O pedido abrange desde o plano de expansão
urbana vigente ou em elaboração até a relação detalhada dos projetos
estruturantes com incidência no território, com destaque para o aeroporto e sua
eventual ampliação para terminal de cargas, o anel viário ou contorno
rodoviário e as conexões viárias e ferroviárias.

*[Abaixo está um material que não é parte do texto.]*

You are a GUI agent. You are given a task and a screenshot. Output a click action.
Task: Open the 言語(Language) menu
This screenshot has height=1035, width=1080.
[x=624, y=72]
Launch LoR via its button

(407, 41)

Matterazzi justifica que tais dados são
indispensáveis para instruir os estudos em curso na Casa voltados à revisão do
Plano Diretor, matéria que, conforme determina o artigo 182 da Constituição Federal
e o artigo 75 da Lei Orgânica Municipal, é de competência da Câmara Municipal
para apreciação e aprovação.
O parlamentar enfatiza que as informações
requeridas atendem rigorosamente ao requisito de pertinência previsto no
Regimento Interno da Casa, uma vez que os dados estão sob a competência do
Poder Executivo, especialmente da Secretaria Municipal de Planejamento, e são
essenciais para calibrar o macrozoneamento pela infraestrutura existente e
projetada, evitando-se assim a repetição de adensamentos aprovados acima da
capacidade de suporte da cidade.
Entre os pontos solicitados, destaca-se
ainda o cronograma da revisão do Plano Diretor e a data da última revisão,
conforme exige o artigo 40, §3º, da Lei nº 10.257/2001, conhecida como Estatuto
da Cidade, além de informações detalhadas sobre a capacidade de suporte da
infraestrutura de saneamento, abastecimento de água e esgotamento sanitário,
incluindo o plano de investimentos e as metas contratuais da concessionária, na
qualidade de poder concedente.
O requerimento também pede a relação dos
loteamentos e empreendimentos aprovados ou em análise que ainda não foram
implantados, com a respectiva análise de capacidade de infraestrutura
correspondente.
Ao justificar a iniciativa, Matterazzi
ressaltou que o crescimento urbano precisa ser planejado com base em dados
concretos e atualizados, de modo a garantir que o desenvolvimento ocorra de
forma equilibrada e sustentável, sem sobrecarregar os serviços públicos e a
infraestrutura existente.
Na propositura o presidente alertou que
decisões sobre zoneamento e adensamento populacional, se tomadas sem o devido
embasamento técnico, podem comprometer a qualidade de vida da população e gerar
passivos ambientais e urbanísticos de difícil solução no futuro.